• Exercise requirements: Your output should be the lines of the data that follow, reproduced exactly from the first through the line bearing "The image size is (273, 296).".

------------------------------------

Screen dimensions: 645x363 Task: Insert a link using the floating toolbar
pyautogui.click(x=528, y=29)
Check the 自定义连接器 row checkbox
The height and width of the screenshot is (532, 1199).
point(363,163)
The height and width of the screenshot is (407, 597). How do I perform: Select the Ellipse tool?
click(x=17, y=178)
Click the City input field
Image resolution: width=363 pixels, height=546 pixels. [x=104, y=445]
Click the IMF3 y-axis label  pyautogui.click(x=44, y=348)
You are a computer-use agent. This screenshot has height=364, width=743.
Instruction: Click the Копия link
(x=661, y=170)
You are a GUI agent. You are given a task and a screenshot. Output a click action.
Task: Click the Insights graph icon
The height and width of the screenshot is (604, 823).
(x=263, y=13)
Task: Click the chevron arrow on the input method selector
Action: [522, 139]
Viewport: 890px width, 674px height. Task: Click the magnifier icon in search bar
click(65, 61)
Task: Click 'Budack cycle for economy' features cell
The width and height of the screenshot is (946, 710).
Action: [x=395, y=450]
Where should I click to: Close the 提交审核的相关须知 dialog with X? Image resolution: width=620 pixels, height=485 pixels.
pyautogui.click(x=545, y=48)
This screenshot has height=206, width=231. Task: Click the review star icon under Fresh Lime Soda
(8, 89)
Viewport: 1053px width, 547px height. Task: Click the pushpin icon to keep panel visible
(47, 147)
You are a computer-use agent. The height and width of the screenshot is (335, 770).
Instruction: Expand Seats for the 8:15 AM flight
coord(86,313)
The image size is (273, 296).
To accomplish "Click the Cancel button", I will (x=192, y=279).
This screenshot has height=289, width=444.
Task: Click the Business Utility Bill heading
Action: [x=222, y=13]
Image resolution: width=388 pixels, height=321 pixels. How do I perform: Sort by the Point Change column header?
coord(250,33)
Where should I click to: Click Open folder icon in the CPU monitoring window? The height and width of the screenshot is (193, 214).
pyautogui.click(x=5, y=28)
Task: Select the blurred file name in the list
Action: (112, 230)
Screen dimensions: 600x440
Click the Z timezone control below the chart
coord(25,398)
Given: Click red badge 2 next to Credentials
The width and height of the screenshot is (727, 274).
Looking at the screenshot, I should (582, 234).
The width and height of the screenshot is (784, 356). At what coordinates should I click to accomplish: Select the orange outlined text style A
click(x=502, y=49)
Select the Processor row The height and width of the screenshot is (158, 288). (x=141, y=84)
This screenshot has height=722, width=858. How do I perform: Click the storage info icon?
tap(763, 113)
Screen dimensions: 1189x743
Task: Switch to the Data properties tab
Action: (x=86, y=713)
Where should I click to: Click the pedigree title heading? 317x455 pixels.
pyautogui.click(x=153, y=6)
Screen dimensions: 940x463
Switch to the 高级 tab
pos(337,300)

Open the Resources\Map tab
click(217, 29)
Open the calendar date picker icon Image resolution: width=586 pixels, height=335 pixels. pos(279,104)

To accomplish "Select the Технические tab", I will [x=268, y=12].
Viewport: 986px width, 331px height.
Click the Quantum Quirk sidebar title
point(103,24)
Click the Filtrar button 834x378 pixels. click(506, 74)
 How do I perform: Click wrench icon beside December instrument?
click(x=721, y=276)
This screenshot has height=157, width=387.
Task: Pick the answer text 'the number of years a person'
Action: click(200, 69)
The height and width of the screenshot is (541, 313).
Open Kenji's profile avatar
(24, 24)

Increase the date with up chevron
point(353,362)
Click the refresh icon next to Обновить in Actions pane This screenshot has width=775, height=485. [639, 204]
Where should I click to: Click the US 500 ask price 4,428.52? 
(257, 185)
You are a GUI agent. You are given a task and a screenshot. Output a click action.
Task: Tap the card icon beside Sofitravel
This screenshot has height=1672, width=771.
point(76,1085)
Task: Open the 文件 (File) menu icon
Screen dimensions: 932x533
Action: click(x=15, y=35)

------------------------------------

• Solved exercise:
Screen dimensions: 645x363 Task: Insert a link using the floating toolbar
pyautogui.click(x=528, y=29)
Check the 自定义连接器 row checkbox
The height and width of the screenshot is (532, 1199).
point(363,163)
The height and width of the screenshot is (407, 597). How do I perform: Select the Ellipse tool?
click(x=17, y=178)
Click the City input field
Image resolution: width=363 pixels, height=546 pixels. [x=104, y=445]
Click the IMF3 y-axis label  pyautogui.click(x=44, y=348)
You are a computer-use agent. This screenshot has height=364, width=743.
Instruction: Click the Копия link
(x=661, y=170)
You are a GUI agent. You are given a task and a screenshot. Output a click action.
Task: Click the Insights graph icon
The height and width of the screenshot is (604, 823).
(x=263, y=13)
Task: Click the chevron arrow on the input method selector
Action: [522, 139]
Viewport: 890px width, 674px height. Task: Click the magnifier icon in search bar
click(65, 61)
Task: Click 'Budack cycle for economy' features cell
The width and height of the screenshot is (946, 710).
Action: [x=395, y=450]
Where should I click to: Close the 提交审核的相关须知 dialog with X? Image resolution: width=620 pixels, height=485 pixels.
pyautogui.click(x=545, y=48)
This screenshot has height=206, width=231. Task: Click the review star icon under Fresh Lime Soda
(8, 89)
Viewport: 1053px width, 547px height. Task: Click the pushpin icon to keep panel visible
(47, 147)
You are a computer-use agent. The height and width of the screenshot is (335, 770).
Instruction: Expand Seats for the 8:15 AM flight
coord(86,313)
The image size is (273, 296).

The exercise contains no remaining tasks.